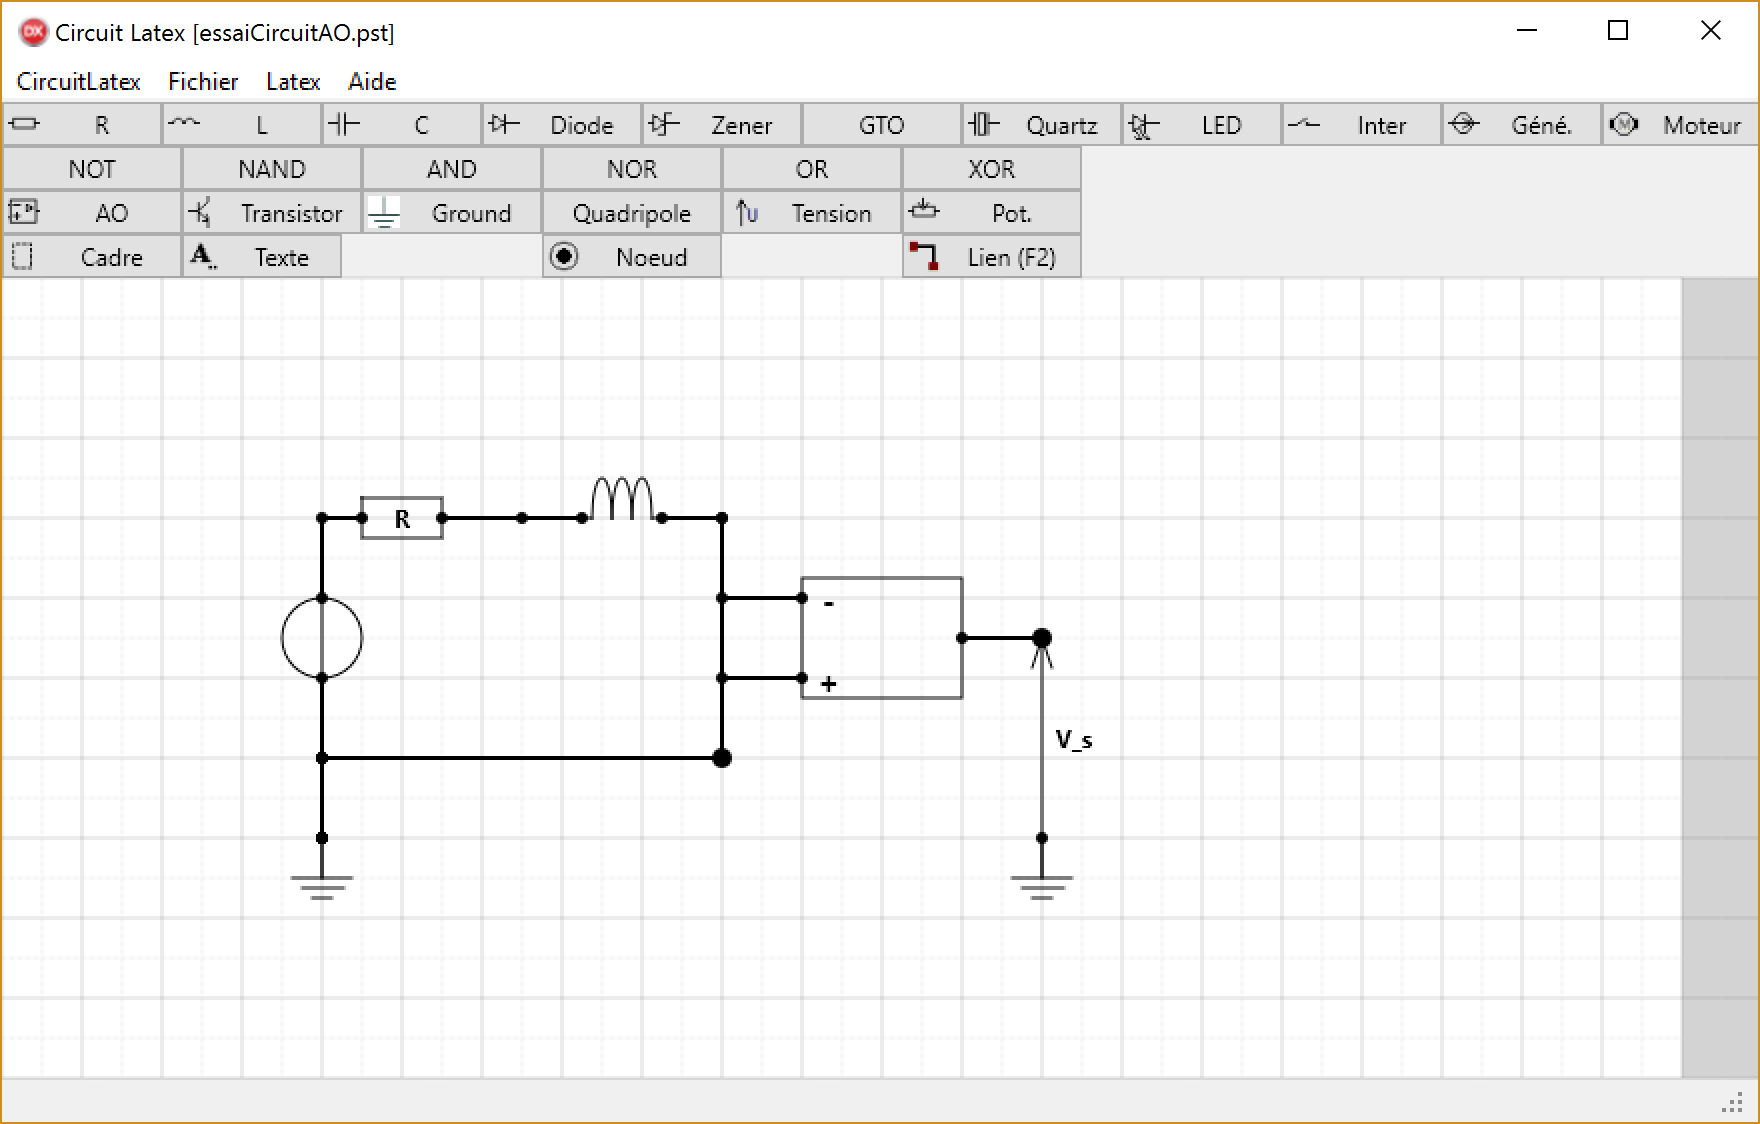Pick the Transistor tool

coord(272,213)

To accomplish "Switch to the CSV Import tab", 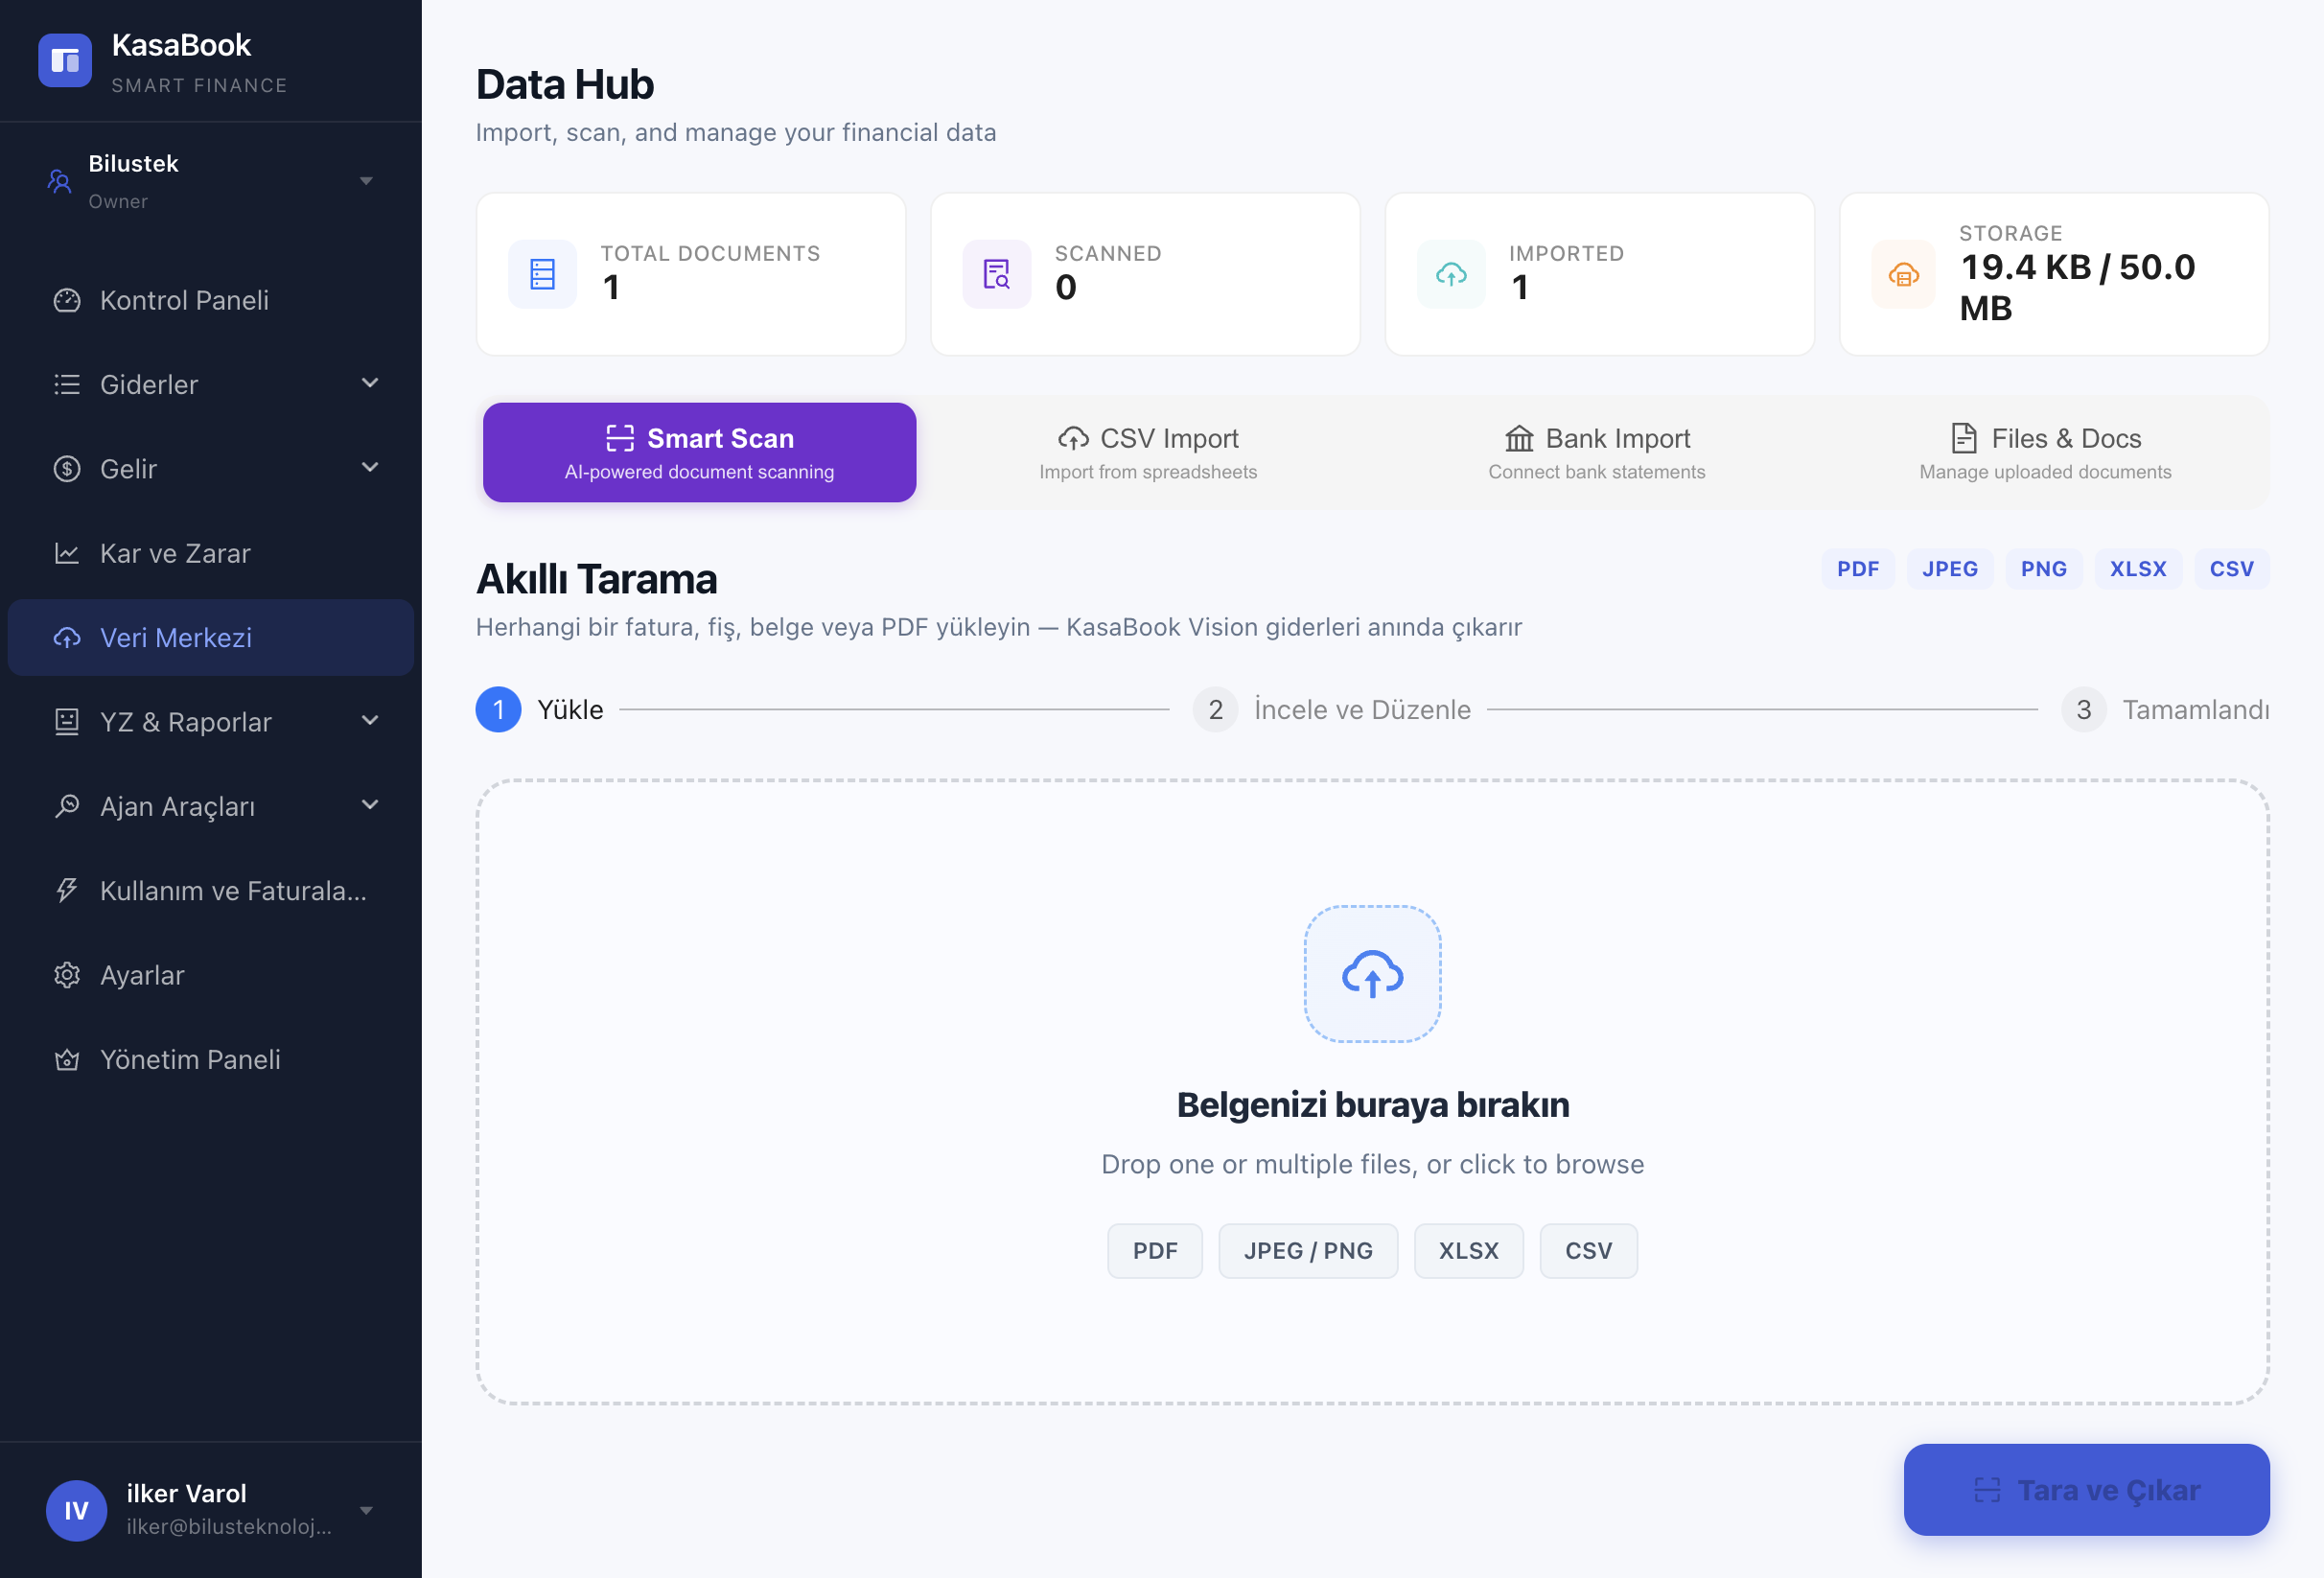I will point(1148,453).
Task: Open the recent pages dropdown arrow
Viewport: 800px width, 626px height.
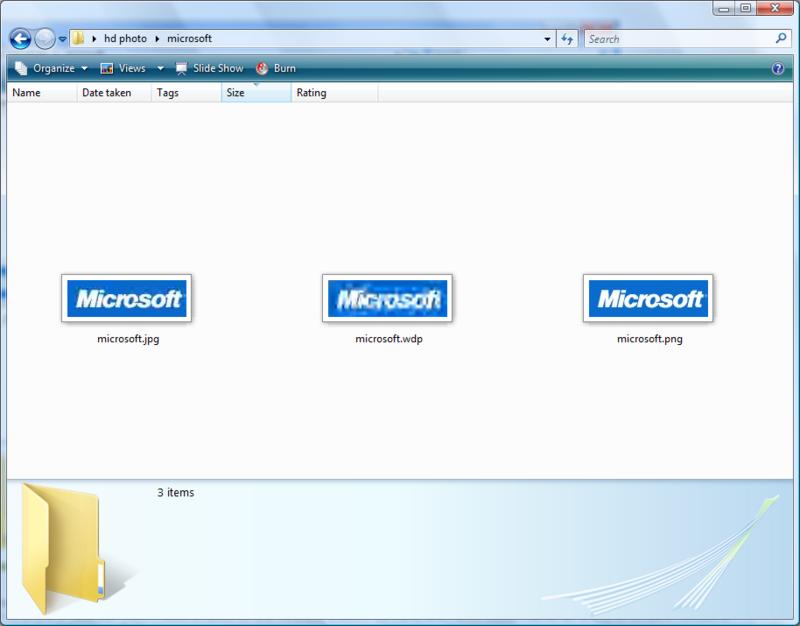Action: point(62,40)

++++++++++

▶ Exercise directions
Swap "recent pages" for "browsing history" and reproduce the rows from the line with "Task: Open the recent pages dropdown arrow" through the end of the rows, leaving everything else unchanged and omitting the pictures.

▶ Correct response
Task: Open the browsing history dropdown arrow
Viewport: 800px width, 626px height.
Action: point(62,40)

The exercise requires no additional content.